= Stacy Barcroft Lloyd Jr. =

American businessman

Stacy Barcroft Lloyd Jr. (July 8, 1908 – December 6, 1994) was a businessman, horse breeder, dairy cattle farmer and yachtsman. He was the founder of the equestrian journal The Chronicle of the Horse. and a renowned tandem carriage driver.

==Biography==
Lloyd was born on July 8, 1908, at Ardmore, Pennsylvania. The Lloyd family's social status in Philadelphia dates from the time of William Penn. Stacy Barcroft Lloyd Sr. was a banker, President of the Philadelphia Savings Fund Society. His mother was Eleanor Borroughs Morris, a descendant of brewer Mayor Anthony Morris (I), founder of the Morris family, another prominent Philadelphia family.

He graduated from Princeton University in 1930 and went on to become the publisher and editor of the Clarke Courier Weekly in Clarke County, Virginia.

Lloyd's first marriage was November 25, 1932, to Rachel Lowe Lambert. They divorced in 1948. His children by Rachel Lambert were a son, Washington, D.C., antiquarian Stacy Barcoft Lloyd, III, and daughter Eliza. Rachel Lambert was a close friend of Jacqueline Kennedy Onassis and Caroline Kennedy served as a flower girl at Eliza's wedding to Derry Moore, 12th Earl of Drogheda. They divorced in 1948 and he remarried to Alice Babcock in 1950. They had a son Robin Lloyd, a writer and journalist, who was an announcer for NBC. After Alice died in May 1980 of polio he remarried in 1981 to his 3rd wife Virginia Ida “Vidy” Boy-Ed. Vidy Boy-Ed was the daughter of German Naval Attache Karl Boy-Ed and Virginia G. Mackay-Smith, daughter of Bishop Alexander Mackay-Smith of the Episcopal Diocese of Pennsylvania.

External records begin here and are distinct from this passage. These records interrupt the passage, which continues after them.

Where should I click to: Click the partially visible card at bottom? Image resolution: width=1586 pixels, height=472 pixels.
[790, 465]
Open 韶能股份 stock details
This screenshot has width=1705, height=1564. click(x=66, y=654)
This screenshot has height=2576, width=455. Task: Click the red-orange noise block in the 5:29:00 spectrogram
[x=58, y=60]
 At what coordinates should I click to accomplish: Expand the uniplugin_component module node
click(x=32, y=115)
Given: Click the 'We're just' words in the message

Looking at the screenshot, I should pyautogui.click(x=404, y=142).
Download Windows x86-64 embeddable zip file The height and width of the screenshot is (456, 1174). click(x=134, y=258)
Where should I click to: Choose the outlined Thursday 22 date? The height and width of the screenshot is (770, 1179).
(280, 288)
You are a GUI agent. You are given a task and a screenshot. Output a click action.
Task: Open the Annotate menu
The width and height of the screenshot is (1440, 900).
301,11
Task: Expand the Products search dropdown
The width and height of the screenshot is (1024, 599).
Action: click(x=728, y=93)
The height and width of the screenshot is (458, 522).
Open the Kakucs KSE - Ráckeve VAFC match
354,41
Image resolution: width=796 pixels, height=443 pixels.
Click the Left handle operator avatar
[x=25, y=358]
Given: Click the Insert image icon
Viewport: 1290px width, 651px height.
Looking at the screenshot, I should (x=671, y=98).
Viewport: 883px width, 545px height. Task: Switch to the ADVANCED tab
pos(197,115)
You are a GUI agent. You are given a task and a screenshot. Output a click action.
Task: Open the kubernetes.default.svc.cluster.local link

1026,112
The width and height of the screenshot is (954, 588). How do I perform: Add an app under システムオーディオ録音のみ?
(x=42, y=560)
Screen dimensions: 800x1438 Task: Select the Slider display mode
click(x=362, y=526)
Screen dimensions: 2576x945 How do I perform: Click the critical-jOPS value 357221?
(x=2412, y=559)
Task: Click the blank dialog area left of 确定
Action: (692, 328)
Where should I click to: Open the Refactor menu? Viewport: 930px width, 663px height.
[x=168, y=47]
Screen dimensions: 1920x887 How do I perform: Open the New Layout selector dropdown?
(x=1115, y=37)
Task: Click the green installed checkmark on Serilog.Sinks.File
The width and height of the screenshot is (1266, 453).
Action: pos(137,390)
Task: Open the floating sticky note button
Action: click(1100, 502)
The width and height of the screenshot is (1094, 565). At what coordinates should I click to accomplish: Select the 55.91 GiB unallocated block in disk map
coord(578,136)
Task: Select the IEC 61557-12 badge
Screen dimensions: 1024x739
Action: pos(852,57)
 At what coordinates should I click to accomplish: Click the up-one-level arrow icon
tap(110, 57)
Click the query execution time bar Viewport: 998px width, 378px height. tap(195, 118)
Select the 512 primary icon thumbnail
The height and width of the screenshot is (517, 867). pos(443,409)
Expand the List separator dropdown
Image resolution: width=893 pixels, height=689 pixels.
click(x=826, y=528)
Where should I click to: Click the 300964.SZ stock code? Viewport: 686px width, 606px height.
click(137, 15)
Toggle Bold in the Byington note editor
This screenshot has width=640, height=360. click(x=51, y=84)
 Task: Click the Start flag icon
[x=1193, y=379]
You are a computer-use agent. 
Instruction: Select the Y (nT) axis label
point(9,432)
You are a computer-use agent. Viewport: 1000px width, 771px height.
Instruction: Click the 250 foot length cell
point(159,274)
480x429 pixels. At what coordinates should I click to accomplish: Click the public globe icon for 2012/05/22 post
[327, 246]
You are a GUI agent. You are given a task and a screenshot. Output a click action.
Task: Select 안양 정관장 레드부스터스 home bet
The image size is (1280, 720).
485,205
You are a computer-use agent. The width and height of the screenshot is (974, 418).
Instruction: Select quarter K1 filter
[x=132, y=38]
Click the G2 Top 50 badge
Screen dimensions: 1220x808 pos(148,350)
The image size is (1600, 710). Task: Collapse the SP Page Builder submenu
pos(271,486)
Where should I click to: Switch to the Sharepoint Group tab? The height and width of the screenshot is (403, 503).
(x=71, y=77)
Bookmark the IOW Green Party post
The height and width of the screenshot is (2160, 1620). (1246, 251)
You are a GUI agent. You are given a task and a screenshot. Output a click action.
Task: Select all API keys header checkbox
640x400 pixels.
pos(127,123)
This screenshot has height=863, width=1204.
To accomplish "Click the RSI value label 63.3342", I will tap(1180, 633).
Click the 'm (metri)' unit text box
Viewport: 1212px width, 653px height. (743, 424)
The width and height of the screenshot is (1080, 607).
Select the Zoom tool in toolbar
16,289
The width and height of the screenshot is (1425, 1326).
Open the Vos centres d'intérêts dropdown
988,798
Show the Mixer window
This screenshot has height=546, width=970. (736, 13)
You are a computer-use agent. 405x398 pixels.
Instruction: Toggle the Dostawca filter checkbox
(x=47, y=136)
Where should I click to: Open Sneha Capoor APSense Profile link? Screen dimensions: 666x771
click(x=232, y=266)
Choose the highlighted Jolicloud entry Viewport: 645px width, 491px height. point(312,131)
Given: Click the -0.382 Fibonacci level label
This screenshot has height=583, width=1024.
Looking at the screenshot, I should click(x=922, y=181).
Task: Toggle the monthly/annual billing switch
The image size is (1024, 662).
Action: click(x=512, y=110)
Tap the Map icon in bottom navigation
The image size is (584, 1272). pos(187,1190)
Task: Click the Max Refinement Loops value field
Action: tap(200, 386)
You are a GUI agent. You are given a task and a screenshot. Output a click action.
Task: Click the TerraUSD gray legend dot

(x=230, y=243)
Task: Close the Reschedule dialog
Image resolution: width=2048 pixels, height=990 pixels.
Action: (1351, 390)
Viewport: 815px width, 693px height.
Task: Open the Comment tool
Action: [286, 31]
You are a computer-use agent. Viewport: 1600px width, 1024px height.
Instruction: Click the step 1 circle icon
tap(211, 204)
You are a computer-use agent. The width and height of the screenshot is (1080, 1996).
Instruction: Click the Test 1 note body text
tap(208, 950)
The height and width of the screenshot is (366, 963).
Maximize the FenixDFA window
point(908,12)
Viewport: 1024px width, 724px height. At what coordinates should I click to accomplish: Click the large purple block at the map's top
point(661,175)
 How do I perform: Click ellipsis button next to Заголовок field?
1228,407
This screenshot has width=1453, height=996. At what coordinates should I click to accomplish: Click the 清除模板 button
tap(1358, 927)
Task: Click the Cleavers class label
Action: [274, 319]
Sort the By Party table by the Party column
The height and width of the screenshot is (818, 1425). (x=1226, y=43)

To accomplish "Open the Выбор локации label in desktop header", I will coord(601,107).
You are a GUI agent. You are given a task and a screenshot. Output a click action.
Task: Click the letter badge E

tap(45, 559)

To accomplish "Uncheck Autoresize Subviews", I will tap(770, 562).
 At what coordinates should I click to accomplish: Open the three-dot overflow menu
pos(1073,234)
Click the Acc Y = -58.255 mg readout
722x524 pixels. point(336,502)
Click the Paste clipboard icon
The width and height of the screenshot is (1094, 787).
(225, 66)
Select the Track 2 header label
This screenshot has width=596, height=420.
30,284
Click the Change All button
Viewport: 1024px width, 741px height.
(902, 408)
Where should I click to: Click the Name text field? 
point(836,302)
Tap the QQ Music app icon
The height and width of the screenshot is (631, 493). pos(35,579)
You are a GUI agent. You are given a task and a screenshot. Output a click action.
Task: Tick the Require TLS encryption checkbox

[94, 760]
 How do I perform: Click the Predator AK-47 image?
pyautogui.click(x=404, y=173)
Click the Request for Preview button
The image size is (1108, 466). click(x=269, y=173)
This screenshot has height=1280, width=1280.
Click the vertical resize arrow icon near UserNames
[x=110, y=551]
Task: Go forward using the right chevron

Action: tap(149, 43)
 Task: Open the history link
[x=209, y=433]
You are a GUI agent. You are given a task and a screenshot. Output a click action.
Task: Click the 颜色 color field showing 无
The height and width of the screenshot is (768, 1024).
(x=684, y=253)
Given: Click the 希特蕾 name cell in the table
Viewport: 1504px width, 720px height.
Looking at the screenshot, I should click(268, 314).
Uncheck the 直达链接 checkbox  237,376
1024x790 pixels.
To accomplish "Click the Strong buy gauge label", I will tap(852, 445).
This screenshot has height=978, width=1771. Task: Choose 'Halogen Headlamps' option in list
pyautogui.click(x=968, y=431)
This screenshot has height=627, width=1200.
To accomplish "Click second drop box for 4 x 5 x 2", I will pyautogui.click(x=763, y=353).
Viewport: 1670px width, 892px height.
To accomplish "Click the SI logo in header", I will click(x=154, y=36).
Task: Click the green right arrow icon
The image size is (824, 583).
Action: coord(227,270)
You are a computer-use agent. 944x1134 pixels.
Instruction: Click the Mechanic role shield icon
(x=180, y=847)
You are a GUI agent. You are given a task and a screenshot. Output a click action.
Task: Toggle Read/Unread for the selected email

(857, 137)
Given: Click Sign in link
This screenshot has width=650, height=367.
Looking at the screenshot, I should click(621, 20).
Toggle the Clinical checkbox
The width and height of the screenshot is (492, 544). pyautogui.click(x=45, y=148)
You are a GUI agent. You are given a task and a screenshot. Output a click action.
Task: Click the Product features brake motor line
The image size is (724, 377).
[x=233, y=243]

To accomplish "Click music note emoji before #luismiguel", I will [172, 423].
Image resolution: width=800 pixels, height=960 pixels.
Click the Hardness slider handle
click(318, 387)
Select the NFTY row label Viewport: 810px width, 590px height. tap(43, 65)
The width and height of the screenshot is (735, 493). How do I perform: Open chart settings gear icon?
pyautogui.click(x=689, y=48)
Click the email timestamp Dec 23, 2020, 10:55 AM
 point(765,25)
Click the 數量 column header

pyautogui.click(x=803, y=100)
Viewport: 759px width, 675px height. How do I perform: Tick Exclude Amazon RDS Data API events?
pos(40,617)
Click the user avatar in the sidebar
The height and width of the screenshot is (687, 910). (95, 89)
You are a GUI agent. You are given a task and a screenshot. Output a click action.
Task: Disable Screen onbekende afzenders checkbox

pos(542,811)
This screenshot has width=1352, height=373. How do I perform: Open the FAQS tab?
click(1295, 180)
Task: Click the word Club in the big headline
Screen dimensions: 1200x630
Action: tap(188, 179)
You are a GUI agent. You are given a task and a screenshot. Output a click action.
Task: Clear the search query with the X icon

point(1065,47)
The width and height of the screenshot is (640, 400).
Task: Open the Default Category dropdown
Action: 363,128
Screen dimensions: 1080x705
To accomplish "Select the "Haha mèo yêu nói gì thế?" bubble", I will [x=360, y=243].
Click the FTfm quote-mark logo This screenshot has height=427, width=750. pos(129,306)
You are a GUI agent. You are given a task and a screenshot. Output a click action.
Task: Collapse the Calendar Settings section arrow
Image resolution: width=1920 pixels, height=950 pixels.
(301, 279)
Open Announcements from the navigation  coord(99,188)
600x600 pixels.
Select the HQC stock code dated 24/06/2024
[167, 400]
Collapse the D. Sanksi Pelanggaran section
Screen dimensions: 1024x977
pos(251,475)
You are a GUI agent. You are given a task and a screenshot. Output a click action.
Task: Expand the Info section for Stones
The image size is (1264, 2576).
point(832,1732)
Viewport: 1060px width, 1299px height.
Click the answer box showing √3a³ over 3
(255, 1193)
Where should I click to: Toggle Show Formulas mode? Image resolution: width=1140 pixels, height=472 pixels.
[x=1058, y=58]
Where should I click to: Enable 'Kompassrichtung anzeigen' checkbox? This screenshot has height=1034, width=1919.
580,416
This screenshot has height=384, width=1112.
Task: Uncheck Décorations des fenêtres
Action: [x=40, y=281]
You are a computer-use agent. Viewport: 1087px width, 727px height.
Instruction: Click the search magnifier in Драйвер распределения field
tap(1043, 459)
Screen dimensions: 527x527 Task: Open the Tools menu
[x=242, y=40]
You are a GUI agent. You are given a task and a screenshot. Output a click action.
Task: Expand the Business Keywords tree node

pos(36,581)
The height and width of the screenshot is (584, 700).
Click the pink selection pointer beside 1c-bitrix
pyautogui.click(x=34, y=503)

During World War II he served in the Morale Operations Branch of the Office of Strategic Services as a Lieutenant Colonel in the European Theatre of Operations. He shared a flat in Belgravia with another OSS operative Paul Mellon who later married Lloyd's ex wife Rachel.

An avid foxhunter, Lloyd teamed up with fellow foxhunter Gerald Webb in 1937 to produce The Middleburg Chronicle, an eight-page pamphlet devoted to local equestrian and foxhunting news. Based in Middleburg (Loudoun County) Virginia, the publication expanded over the years to include national and global equestrian sports. In 1947, after Webb was killed while competing in the Fox Hunters’ Challenge Cup at the Grand National steeplechase meet (Md.) when his horse fell at a jump, Lloyd continued to manage the publication until 1954.

During his 30 year marriage to his 2nd wife Alice, the couple lived on St. Croix in the United States Virgin Islands where they were among the biggest landowners on the island. He owned a dairy farm and raised beef cattle. He also owned and operated the local dairy bottling plant. Upon Alice's death he moved back to Virginia to reside in Clark County at his Long Pond Farm in Berryville, raising Welsh Cobs and a small herd of Charolais cattle with his 3rd wife Vidy.

From 1981 until his death in 1994 Lloyd remained an avid horseman and carriage driving enthusiast and often was seen driving his tandem of horses at carriage driving meets. He resided with his wife Vidy in Berryville, Virginia, spending their summers carriage driving and sailing at Mt. Desert Island in Southwest Harbor, Maine.

He died in Berryville, Virginia December 6, 1994 as a result of a carriage driving accident while working with a young horse.